- Genre: News and Current Affairs
- Created by: TV3 News
- Presented by: Colette Fitzpatrick (2009-2013) Sarah Carey (2010-2011)
- Country of origin: Ireland
- Original language: English
- No. of seasons: 5

Production
- Producer: Patrick Kinsella
- Production locations: TV3, Westgate Business Park, Dublin 24, Ireland
- Camera setup: Multi-camera
- Running time: 60 minutes

Original release
- Network: TV3
- Release: 9 September 2009 – 28 May 2014

Related
- Midday Tonight with Vincent Browne

= Midweek (Irish TV series) =

Irish television news magazine

Midweek is an Irish weekly television news magazine broadcast by TV3. Produced by TV3 News, the programme focused more on human interest stories than international and political subjects. It aired Wednesday at 22:00.

==History==
Midweek was broadcast for the first time on 9 September 2009. It was introduced at a time when TV3 was expanding its home-produced programmes. The show was scheduled for Wednesday nights to avoid a clash with Prime Time which is broadcast at a similar time on RTÉ One on Tuesday and Thursday nights.

In contrast to the Prime Time programme, Midweek focused on more human interest stories rather than hard current affairs stories. It featured studio debate, reports, pre-recorded video links and interviews. The first series of Midweek was broadcast on Wednesday nights at 21:00. All subsequent series have been broadcast on Wednesday nights at 22:00 The programme is followed by a news summary and Tonight with Vincent Browne.

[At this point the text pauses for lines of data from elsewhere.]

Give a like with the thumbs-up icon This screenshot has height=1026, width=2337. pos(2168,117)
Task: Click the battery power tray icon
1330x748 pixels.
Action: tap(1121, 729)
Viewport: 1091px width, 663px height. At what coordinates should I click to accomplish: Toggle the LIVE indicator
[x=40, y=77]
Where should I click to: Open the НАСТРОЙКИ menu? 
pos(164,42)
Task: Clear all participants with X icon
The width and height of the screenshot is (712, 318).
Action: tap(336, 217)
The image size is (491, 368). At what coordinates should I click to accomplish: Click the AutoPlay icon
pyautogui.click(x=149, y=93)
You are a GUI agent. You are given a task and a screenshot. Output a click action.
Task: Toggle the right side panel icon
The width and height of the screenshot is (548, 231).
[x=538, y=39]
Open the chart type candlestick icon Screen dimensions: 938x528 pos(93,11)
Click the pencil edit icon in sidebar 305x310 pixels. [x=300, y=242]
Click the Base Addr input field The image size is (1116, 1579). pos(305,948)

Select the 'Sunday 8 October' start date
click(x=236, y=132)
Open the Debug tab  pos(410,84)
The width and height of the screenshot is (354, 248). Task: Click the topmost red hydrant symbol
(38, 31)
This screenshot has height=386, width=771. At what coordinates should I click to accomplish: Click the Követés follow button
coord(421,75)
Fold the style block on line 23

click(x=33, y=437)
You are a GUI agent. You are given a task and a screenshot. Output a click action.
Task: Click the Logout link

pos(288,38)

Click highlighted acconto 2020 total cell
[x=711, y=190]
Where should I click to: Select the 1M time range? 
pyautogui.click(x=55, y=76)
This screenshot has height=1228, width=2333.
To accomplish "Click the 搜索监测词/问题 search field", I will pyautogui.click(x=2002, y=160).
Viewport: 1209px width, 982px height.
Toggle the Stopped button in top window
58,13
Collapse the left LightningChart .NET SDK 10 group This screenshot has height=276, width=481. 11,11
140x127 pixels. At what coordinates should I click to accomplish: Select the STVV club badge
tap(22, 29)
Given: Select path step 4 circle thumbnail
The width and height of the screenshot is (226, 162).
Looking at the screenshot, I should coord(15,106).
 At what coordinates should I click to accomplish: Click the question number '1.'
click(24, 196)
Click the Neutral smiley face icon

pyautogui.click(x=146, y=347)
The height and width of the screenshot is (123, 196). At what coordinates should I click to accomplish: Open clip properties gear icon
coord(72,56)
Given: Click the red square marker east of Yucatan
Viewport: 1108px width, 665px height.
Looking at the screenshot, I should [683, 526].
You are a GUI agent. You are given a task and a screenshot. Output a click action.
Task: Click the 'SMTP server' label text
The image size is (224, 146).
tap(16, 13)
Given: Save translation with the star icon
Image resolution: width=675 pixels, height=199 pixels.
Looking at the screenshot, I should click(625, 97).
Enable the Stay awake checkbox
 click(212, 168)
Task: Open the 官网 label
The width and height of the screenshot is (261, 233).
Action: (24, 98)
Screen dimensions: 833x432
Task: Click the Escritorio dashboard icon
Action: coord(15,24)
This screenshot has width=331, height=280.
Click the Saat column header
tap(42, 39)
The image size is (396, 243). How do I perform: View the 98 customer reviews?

In July 2014 it was announced that Midweek would not be returning instead it is to be replaced by a special documentaries unit at TV3.

==Presenters==
Colette Fitzpatrick, TV3's lead female news presenter, has presented Midweek since the programme started in 2009. At the time she also presented the daily chat show Midday and co-presented the TV3 News at 5.30. In 2010 Sarah Carey took over as presenter of Midweek while Fitzpatrick was on maternity leave.

==Controversies==
===Cross-border shopping===
During a piece investigating cross-border shopping for groceries in 2011, there was controversy when Ciara Doherty offended viewers from Northern Ireland by implying that everyone in Northern Ireland identified themselves as British. Midweek was also accused of portraying Northerners as if they were from Germany or Outer Mongolia.